A medida é um desdobramento de um monitoramento de rotina que constatou a presença de inúmeros aplicativos de apostas sem autorização do Ministério da Fazenda e sem controle etário efetivo.
Como a Folha de S. Paulo mostrou, enquanto a Apple barra a presença de bets em iPhones e iPads no Brasil, aplicativos ilegais conseguem driblar os mecanismos de segurança e oferecem jogos de apostas esportivas, cassino online e tigrinho nos celulares da marca.
Em resposta anterior, a Apple informou ter mobilizado equipes para indisponibilizar aplicativos irregulares e realizado uma investigação interna sobre o termo “jogo do tigrinho”, identificando 27 aplicativos com metadados incorretos.
Além disso, a empresa relatou ter encerrado mais de 20 mil contas de desenvolvedores apenas neste ano por práticas de “bait and switch” (quando o aplicativo altera suas funções após ser aprovado) relacionadas a apostas.
Apesar de reconhecer a postura cooperativa da Apple, a pasta considerou que ainda existem pontos estruturais a serem esclarecidos, como a forma pela qual a empresa confirma se um aplicativo tem autorização da Secretaria de Prêmios e Apostas e quais salvaguardas são adotadas para prevenir fraudes.

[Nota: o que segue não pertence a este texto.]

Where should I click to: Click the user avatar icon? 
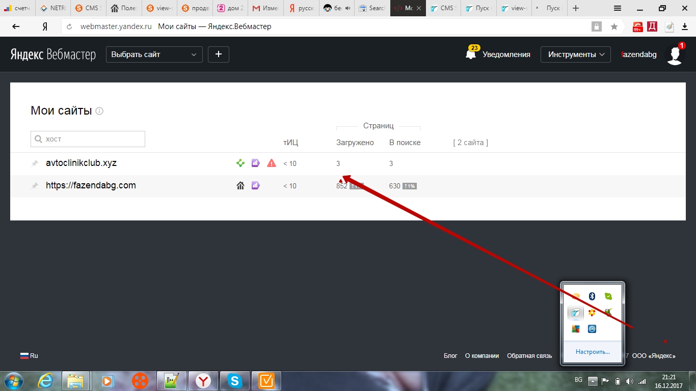click(x=675, y=55)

No caso do Google, a pasta apontou indícios de uma falha sistêmica nos mecanismos de monitoramento da Play Store. O governo contestou o argumento da empresa de que seria apenas uma mera intermediária e que a responsabilidade seria exclusiva dos desenvolvedores.
O Ministério da Justiça destacou que, conforme o ECA Digital, as lojas de aplicativos têm o dever proativo de impedir a disponibilização de produtos irregulares. Um levantamento realizado em junho de 2026 identificou que diversos aplicativos de apostas, alguns dissimulados sob outras funcionalidades, continuavam disponíveis para download sem verificação de idade.
O governo questionou por que o Google não realiza uma verificação automatizada, cruzando os aplicativos de sua loja com a lista oficial de operadores autorizados pelo governo.